A package of utilities for writing, reading, and applying image processing to Cherenkov Telescope Array (CTA) DL1 data (calibrated images) in a standardized format. Created primarily for testing machine learning image analysis techniques on IACT data.
Currently supports data in the CTA pyhessio sim_telarray format, with the possibility of supporting other IACT data formats in the future. Built using ctapipe and PyTables.
Previously named image-extractor (v0.1.0 - v0.6.0). Currently under development, intended for internal use only.
DL1DataWriter implements a standardized format for storing simulated CTA DL1 event data into Pytables files. CTAMLDataDumper is the class which implements the conversion from ctapipe containers to the CTA ML data format. See the wiki page here for a full description of this data format and an FAQ.
The following installation method (for Linux) is recommended:
You can install DL1 Data Handler using pip after cloning the repository:
git clone https://github.com/cta-observatory/dl1-data-handler.git
cd dl1-data-handler
To install into a virtualenv environment:
virtualenv /path/to/ENV
source /path/to/ENV/bin/activate
pip install .
To install it as a conda package, first install Anaconda by following the instructions here: https://www.anaconda.com/distribution/.

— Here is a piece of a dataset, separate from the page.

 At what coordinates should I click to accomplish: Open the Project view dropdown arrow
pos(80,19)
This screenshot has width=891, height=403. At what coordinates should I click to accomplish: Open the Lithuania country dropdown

Then, create and enter a new Python 3.6 environment with:
conda create -n [ENVIRONMENT_NAME] python=3.6
source activate [ENVIRONMENT_NAME]
From the environment, add the necessary channels for all dependencies:
conda config --add channels anaconda
conda config --add channels conda-forge
conda config --add channels cta-observatory
Install the package:
conda install -c bryankim96 dl1_data_handler
This should automatically install all dependencies (NOTE: this may take some time, as by default MKL is included as a dependency of NumPy and it is very large).
If you want to import any functionality from DL1 Data Handler into your own Python scripts, then you are all set. However, if you wish to make use of any of the scripts in dl1-data-handler/scripts (like write_data.py), you should also clone the repository locally and checkout the corresponding tag (i.e. for version v0.7.3):
git clone https://github.com/cta-observatory/dl1-data-handler.git
git checkout -b v0.7.3 v0.7.3
DL1 Data Handler should already have been installed in your environment by Conda, so no further installation steps (i.e. with setuptools or pip) are necessary and you should be able to run scripts/write_data.py directly.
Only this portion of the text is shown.